Steep Theatre presents HOOKMAN.
Steep steps away from its traditional British angst for some pure campy Americana. Playwright Lauren Yee pens a gory thriller. Yee anchors her story with the urban legend of a homicidal manic with a hook for a hand. A young gal named Lexi (played by Kiayla Ryann) has suffered personal trauma. Her coping with loss is tangled up in her mother’s ongoing childhood warning of a hookman. All the horrible things Lexi is unable to confront is embodied in this deranged stalker looming on the fringes and sometimes in her car. Yee blurs past and present, fantasy and reality, live and film. Yee has Lexi time travel as she continually returns to a recent incident to relive it. She also grapples with both the real insensitivity of peers and her own imagined pulp fiction. Director Vanessa Stalling adds to the suspense and the lampoon by having the action takes place on the stage and on two monitors (Mark Comiskey, Projection Design).
The show starts live with Ryann and Karen Isabel Rodriguez (Jess) chatting in a car. Something happens and the monitors light up with a slick movie like intro. The stage/monitor pairing works effectively because of the teen slasher premise. It also sets a farcical tone for the killing to commence. Yee weaves in plenty of humor into her teen-fright-night-misfit-crew. And an impressive Stalling squeezes out the comedy from the blood-soaked rag. Despite the over-the-top fear factor, the talented ensemble interact with a natural authenticity.

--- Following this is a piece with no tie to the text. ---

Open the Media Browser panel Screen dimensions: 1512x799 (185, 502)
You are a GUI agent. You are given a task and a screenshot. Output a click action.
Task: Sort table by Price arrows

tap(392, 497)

Ryann and Rodriguez’s conversation organically zig-zags from milkshakes to periods to otter-hand holding to childhood friends growing apart. Their familial banter is equally playful and resigned. It contrasts dramatically with Ryann and her roommate Yoonji (played by Aja Wiltshire). Ryann is immediately awkward around the self-absorbed and aloof Wiltshire. Whether she is drinking or talking about the Olive Garden, the unapologetic Wiltshire is all about chasing the next good time. Sasha Smith (Chloe) plays another dorm mate. Whereas Wiltshire doesn’t hide her disdain, the upbeat Smith talks in circles. Ryann is desperate for companionship and Smith brushes her off with polite fakeness. Later, a smug Mary Tilden (Kayleigh) denies Ryann admission and empathy. All the meet-ups are caricatures and cruelty twisted together into dark comedy.
Yee sets out to terrorize the audience with a murderer. She does that to some extent. My ride home in an empty 146 that stalled on Marine Drive was extra spooky. Still, my bigger takeaway is being haunted by the carefree and uncaring nature of humanity. Although a departure from traditional Steep , I can see HOOKMAN attracting a younger, cult-following as a late night show.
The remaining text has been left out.